Christian Laval balaie d’emblée l’idée que Foucault et Bourdieu s’opposeraient quant au néolibéralisme – l’un étant perçu comme  son « apologiste » tandis que l’autre incarne « la figure de l’intellectuel antinéolibéral ». Plus que des désaccords, son livre, exigeant et précis, retrace les nuances de deux pensées non contemporaines face au « surgissement historique de l’événement néolibéral », avec leurs dispositifs explicatifs, leur méthodologie et leurs résistances. Ni match, ni rencontre, encore moins « dialogue fictif qui n’a pas eu lieu », c’est le mouvement de deux pensées et de deux recherches nées de deux immenses intellectuels presque contemporains que retrace Christian Laval. Un mouvement caractérisé pour l’un et l’autre par l’inachèvement.

Un même objet, deux moments

En se demandant « comment ils en ont fait un objet de recherche, comment ils l’ont pensé sous des angles particuliers, à des moments différents, selon une méthode, dans des contextes et avec des outils théoriques spécifiques », il souligne une même démarche : comprendre le fait politique, les types de pouvoir et de domination. Le livre est construit en deux parties, qui se répondent, l’une consacrée à Foucault et la seconde à Bourdieu. Dans chacune, Christian Laval met à jour l’arsenal conceptuel déployé, insiste sur le contexte et la réception du phénomène néolibéral et montre qu’« une théorie, c’est tout à la fois une hypothèse, une polémique, une méthode, une investigation dont il vaut mieux connaître la logique avant usage ».

La principale différence entre les approches de Foucault et de Bourdieu tient au fait qu’elles se situent à une décennie d’écart.
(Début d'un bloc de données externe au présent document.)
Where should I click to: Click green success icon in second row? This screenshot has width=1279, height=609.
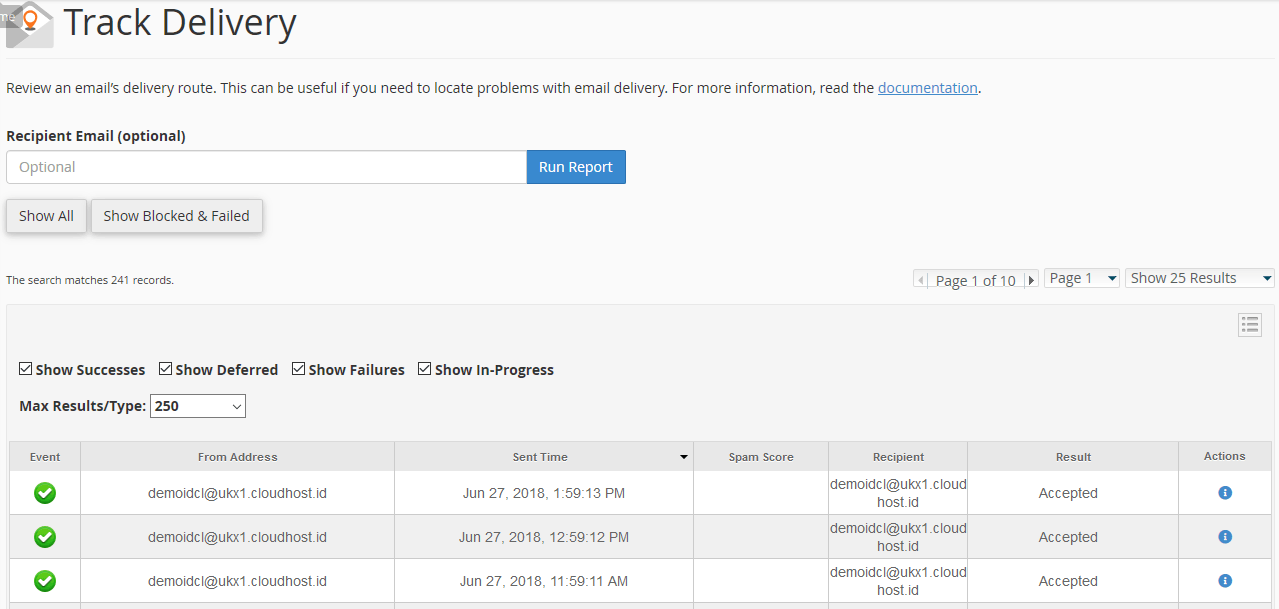click(45, 537)
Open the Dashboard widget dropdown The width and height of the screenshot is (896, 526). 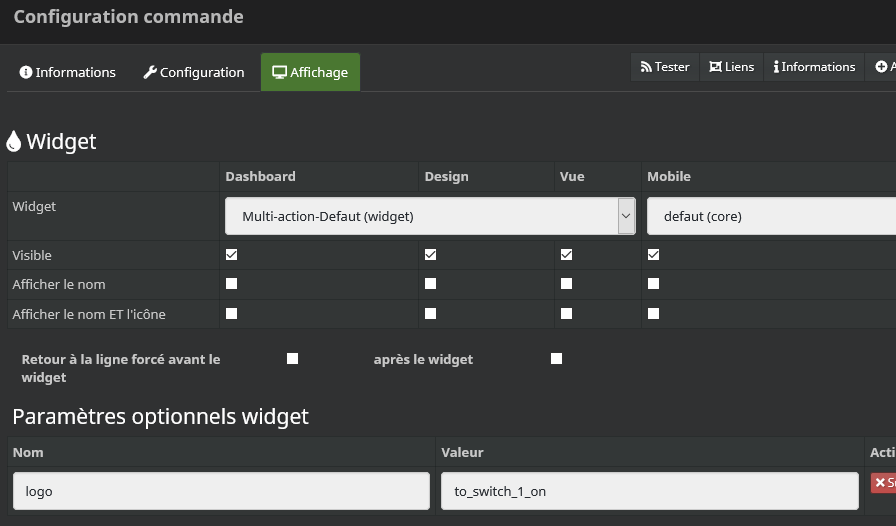[x=430, y=216]
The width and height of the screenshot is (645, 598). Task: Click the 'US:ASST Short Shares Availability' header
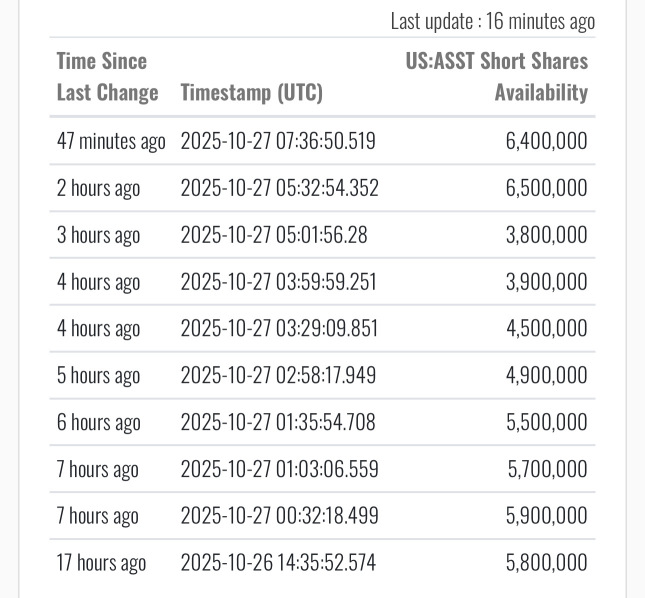[496, 77]
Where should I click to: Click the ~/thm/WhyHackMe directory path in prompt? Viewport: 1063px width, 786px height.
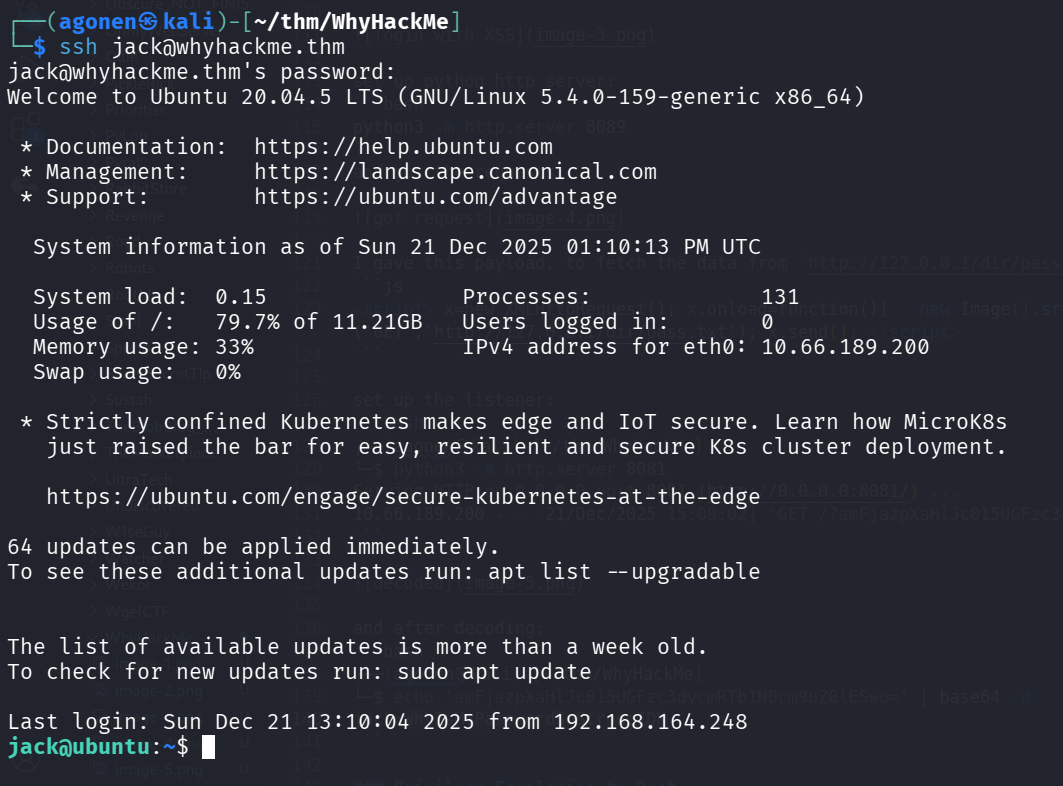(345, 21)
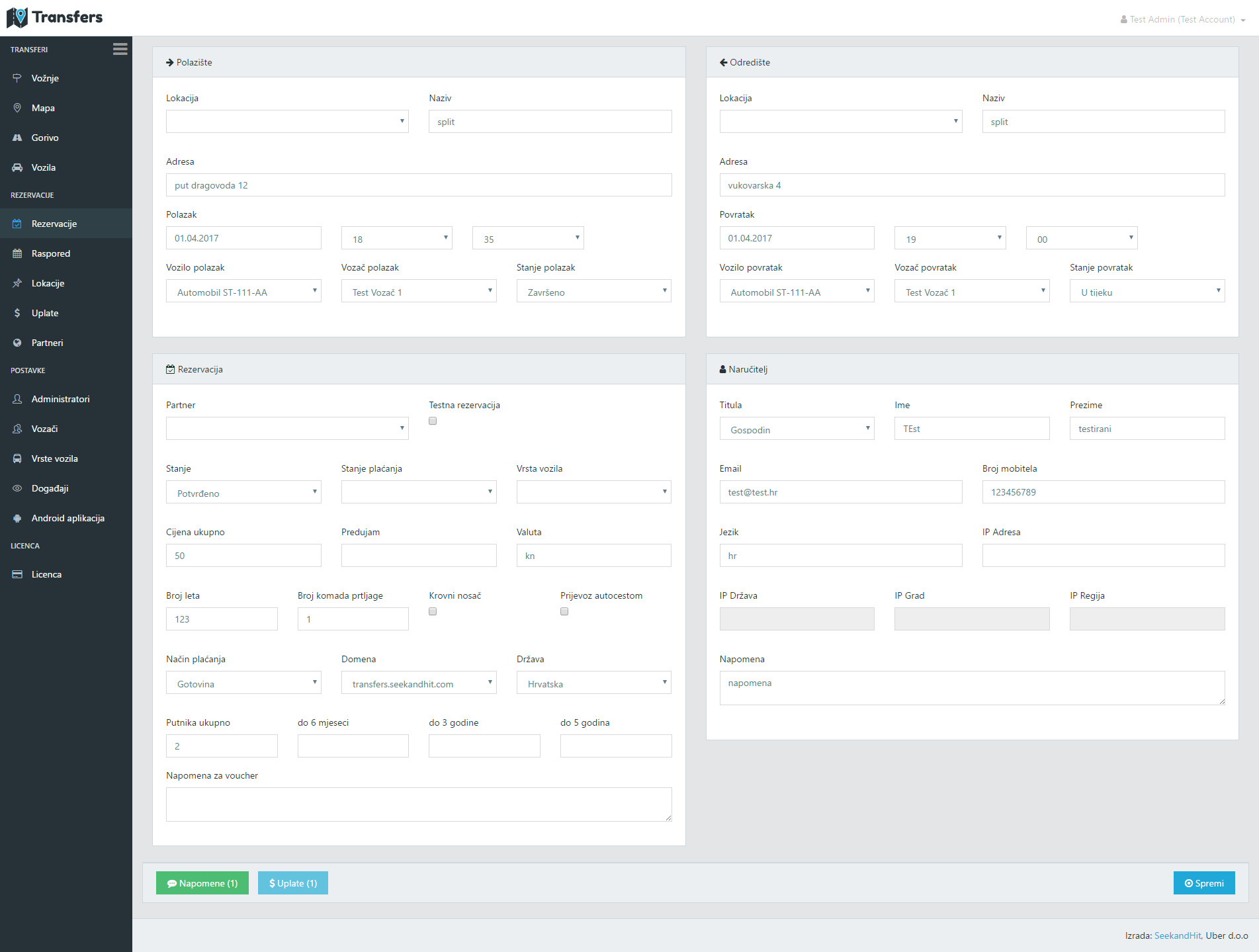This screenshot has width=1259, height=952.
Task: Click the Vozila car icon
Action: tap(17, 167)

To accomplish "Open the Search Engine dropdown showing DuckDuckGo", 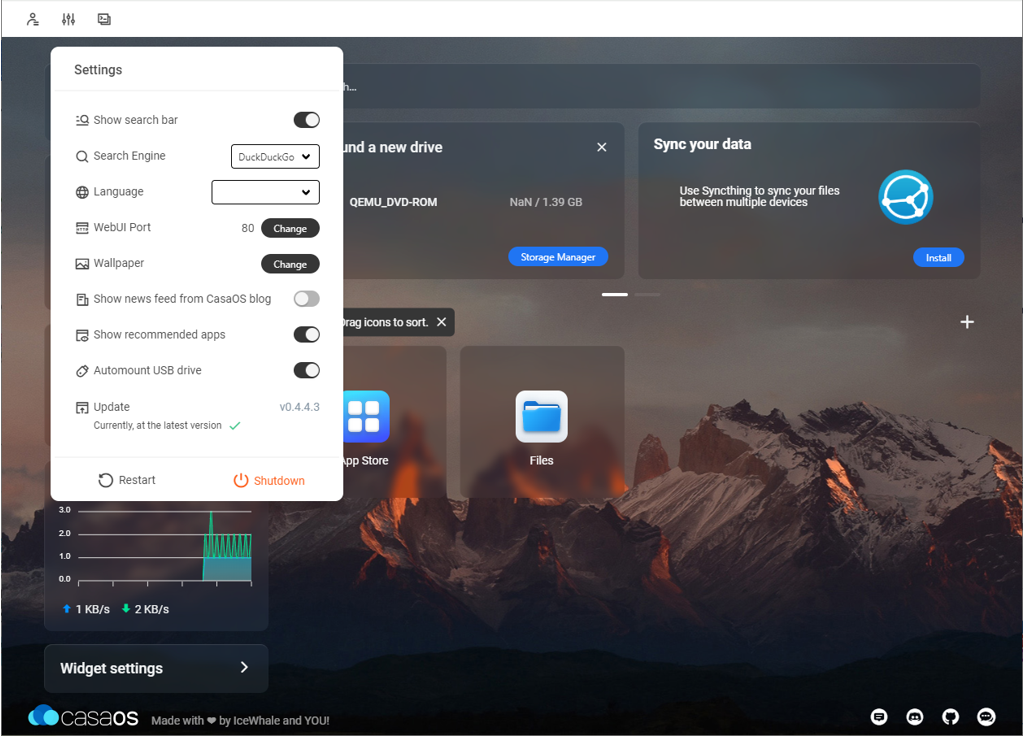I will point(275,156).
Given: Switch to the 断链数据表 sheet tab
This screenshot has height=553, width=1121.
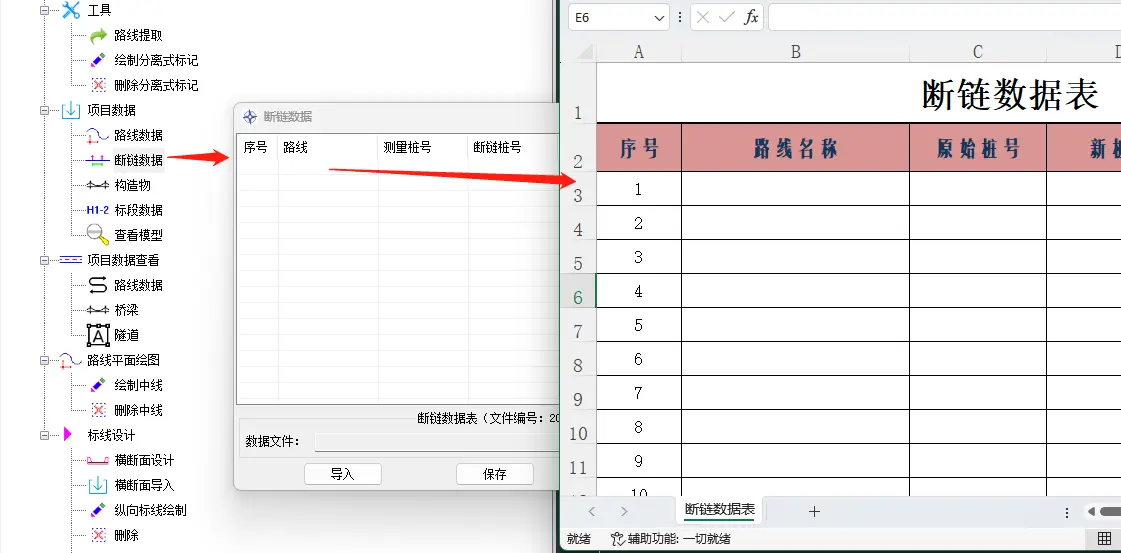Looking at the screenshot, I should 719,510.
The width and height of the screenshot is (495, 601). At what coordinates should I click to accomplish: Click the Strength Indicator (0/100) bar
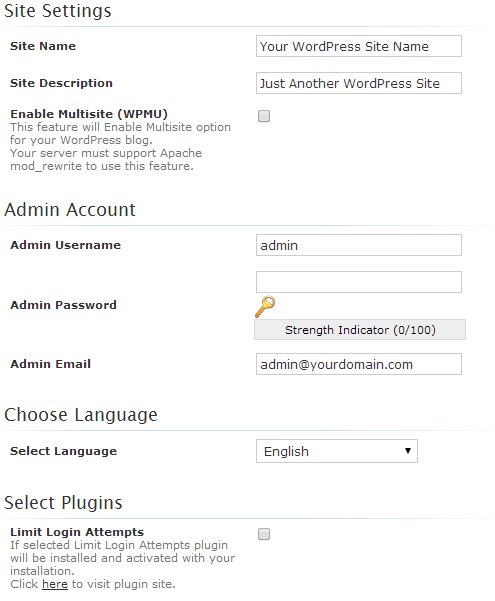click(x=360, y=330)
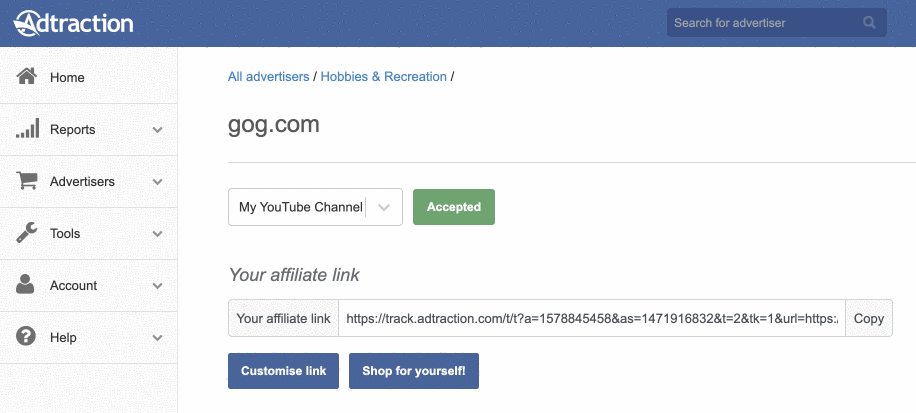Click the search magnifier icon

point(869,23)
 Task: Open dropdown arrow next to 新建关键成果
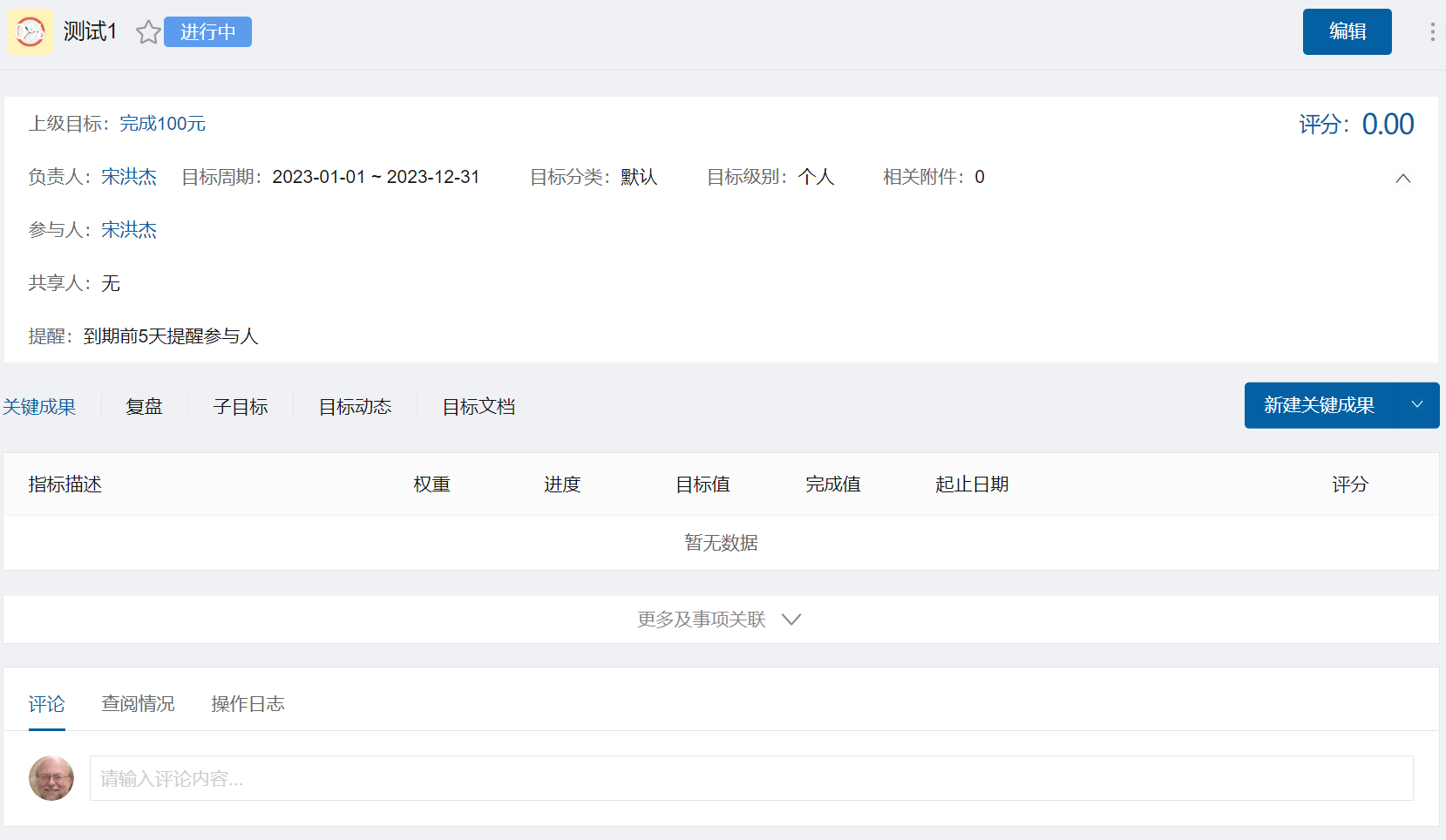(1417, 405)
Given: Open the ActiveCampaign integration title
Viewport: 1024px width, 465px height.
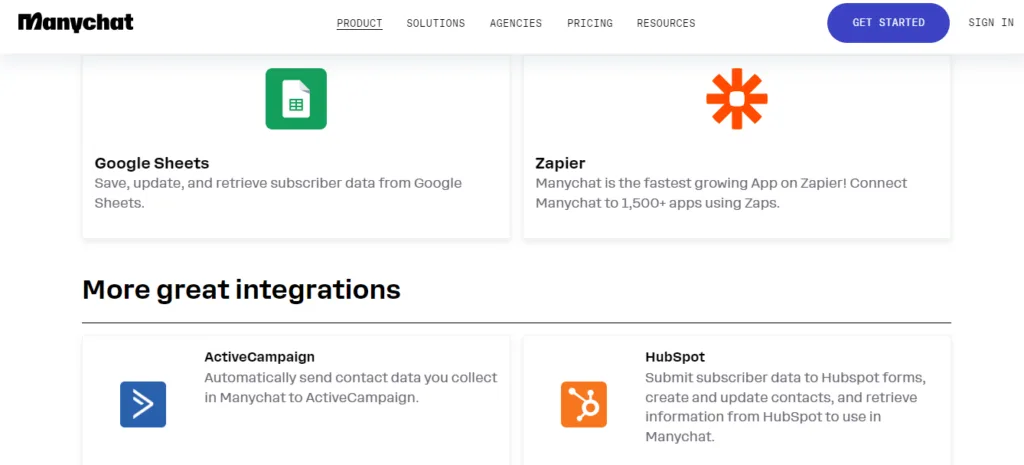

Foucault y travaille de 1975 à 1980, Bourdieu de 1980 à 2002 : « Une décennie cruciale sur le plan historique, puisque c’est alors que s’est consolidée et universalisée la norme néolibérale qui continue de régir les pratiques managériales des entreprises comme les politiques publiques. » Malgré leurs parcours parallèles (École normale supérieure, agrégation de philosophie, Collège de France, leur « double rapport complexe à Sartre et au structuralisme » et à la tradition épistémologique), leur engagement critique du Parti communisme, leur esprit rebelle et leur exigence intellectuelle joignant, dans l’un et dans l’autre « le chercheur et l’acteur politique, l’homme de réflexion et l’homme en colère », leurs démarches ne se recouvraient pas : si Foucault étendait le champ de la philosophie, Bourdieu s’en était éloigner pour consolider celui de la sociologie. « L’un est l’homme des circulations de savoirs, des « branchements extérieurs » contre le monopole des sciences officielles, l’autre celui d’un champs scientifique toujours menacé qu’il faut défendre contre les hétéronomies. »Pour Foucault, primait la notion de relationde pouvoir, avec ses mouvements stratégiques et ses opérations tactiques ; pour Bourdieu celle de rapport de domination,  prenant la mesure « des pesanteurs des structures objectives et subjectives. » Christian Laval souligne la créativité de la pensée de Foucault, face à la stabilité théorique et conceptuelle de Bourdieu, et leurs différences épistémologiques sur la vérité du phénomène (vérité d’un moment historique pour Foucault, vs « erreur théorique logée au cœur de la science économique, reposant sur une abstraction mal fondée et qui s’est transformée finalement en un projet politique de domination mondiale des oligarchies économiques et politiques » pour Bourdieu).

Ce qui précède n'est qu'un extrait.